A simple DuckDB and FastAPI app
The first thing you are probably asking is what is QuackAPI? It is a simple application you can use to take any set of Arrow or Parquet files (we're expecting these to be trade and quote finance files) and will provide a simple yet fast database for them, that can be queried from within the browser (note you can indirectly use CSVs but more on that later). In order to achieve this we make use of two softwares, DuckDB and FastAPI these provide a lot out of the box and so we are able to keep this repo fairly concise.
DuckDB is a database management system that is completely embedded within the host process, effectively separating the data from the database. This means that you can use it to query data that is stored within various data formats. DuckDB has a Python API, therefore it can be embedded within a Python process.
FastAPI is a web framework for building APIs with Python. With it, you can create APIs that receive HTTP requests for functions and carry them out.
This repository contains all the code and data required to get a simple barebones version of QuackAPI running. The repo contains two Python files, generate.py, and main.py, four arrow files, which are within a partitioned structure, partitioned on a date, with each date having a trade and quote file, and 6 CSVs, trade and quote, 2 for each date. The arrow files are provided so that the main.py script will work straight out of the box, and the CSVs are provided to first show where the arrow files have come from and then to allow for use of the generate.py script if adding another date is required. Each day of data, either CSVs or arrow files contains 1000000 and 1500000 rows, for trade and quote data respectively. The generate.py file will convert the CSVs in the repository firstly into datasets and then will write them down as Apache Arrow files. Apache Arrow files are not the only option, https://arrow.apache.org/docs/python/generated/pyarrow.dataset.write_dataset.html#:~:text=formatFileFormat%20or,keyword%20is%20required, this link outlines the options for the ds.write_dataset function, although bear in mind, out of these options, DuckDB can only mount Arrow or Parquet files.
The main.py provides the configuration for FastAPI. We start by setting the partitioning schema (note this is not necessary), and then read the trade and quote dataset in the desired format (we've used Arrow?) with the partitioning schema. If the data you have is set up like the example and you have a partitioned structure to your files, adding the partitoning schema will ensure that the partition is read in when querying, and therefore allows the partition to be queried directly. If the data is not partioned, then no partitioned schema is required. We have then defined two functions. The first function allows the user to enter a raw DuckDB query, and it will return the result to the console. The second function parameterises the query and provides boxes for each of the following parameters: the body of the select (if empty, *), table name, symbol(s), date(s), and column(s) to be grouped by. The table name and body are required and the rest are optional.

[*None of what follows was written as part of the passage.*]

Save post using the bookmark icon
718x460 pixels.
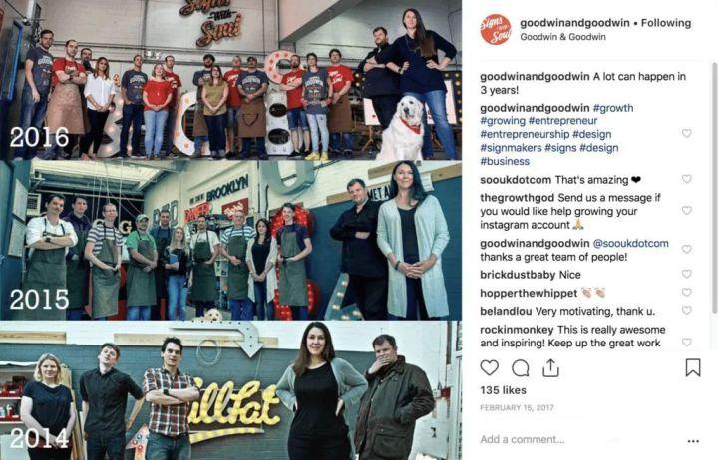(x=693, y=367)
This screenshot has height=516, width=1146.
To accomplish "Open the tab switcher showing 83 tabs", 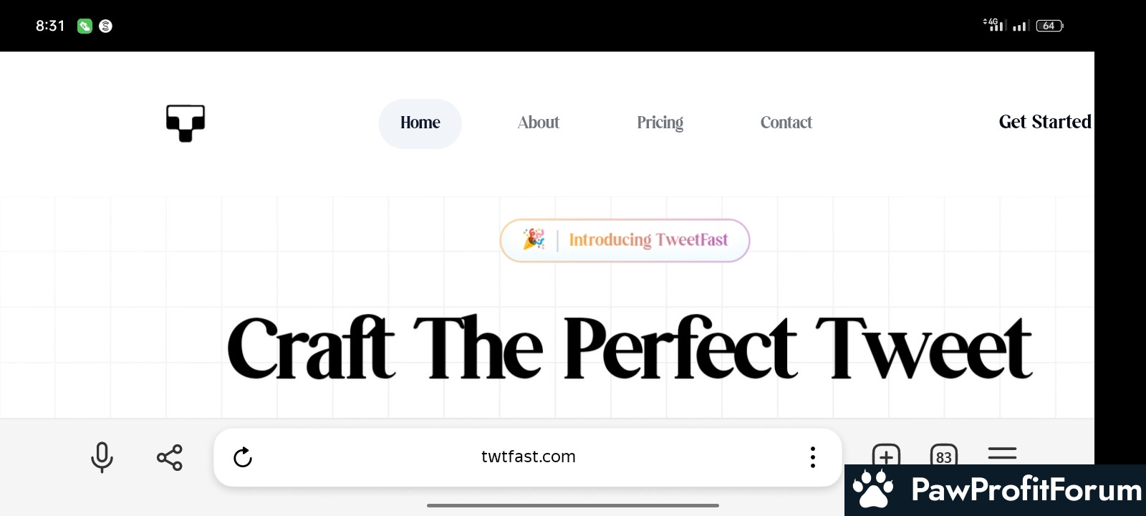I will tap(944, 454).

To make use of QuackAPI, the following need to be installed in your virtual Python environment:
pip install fastapi
pip install uvicorn
pip install typing
pip install tabulate
Once you have installed the above, and have main.py defined then run the following line within your virtual environment:
uvicorn --reload main:app
You can specify the host by '--host IP address', and the port will be assigned at 8000, if you want to change this add '--port xxxx' . The --reload flag allows the system to track any changes to the main.py script while it is running. The FastAPI website has an entire tutorial on how to get the API running, and how to develop it, https://fastapi.tiangolo.com/tutorial/.
To access our fucntions within the browser add /docs to the end of the link that appears. It should look something like: http://127.0.0.1:8000/docs.
This is the first query in use, enter a simple query into the description, and it'll be returned to the console below, as the image shows:
The second query looks as follows:
which translates to "SELECT AVG(price) FROM trade WHERE sym in ('AAPL','GOOG')"
To make use of data in CSVs the generate.py file can be used to convert it to Arrow datasets run the following command within a Python virtual environement:
python generate.py --date yyyy/mm/dd
where The date after generate.py allows you to specify what CSV you want to be generated into an arrow file, and is necessary for the script to run. A date is required due to the structure of the direcotry containing the trade and quote CSVs.
However, if you want to extend this, and automate it, a suggestion would be to use crontab, and set up the crontab to at some time daily (probably end of day) to run the generate.py script on your data to save down that day's data in Apache Arrow format. Anything that provides functionality to run scripts or carry out functions daily can be used, crontab was simply what we had available.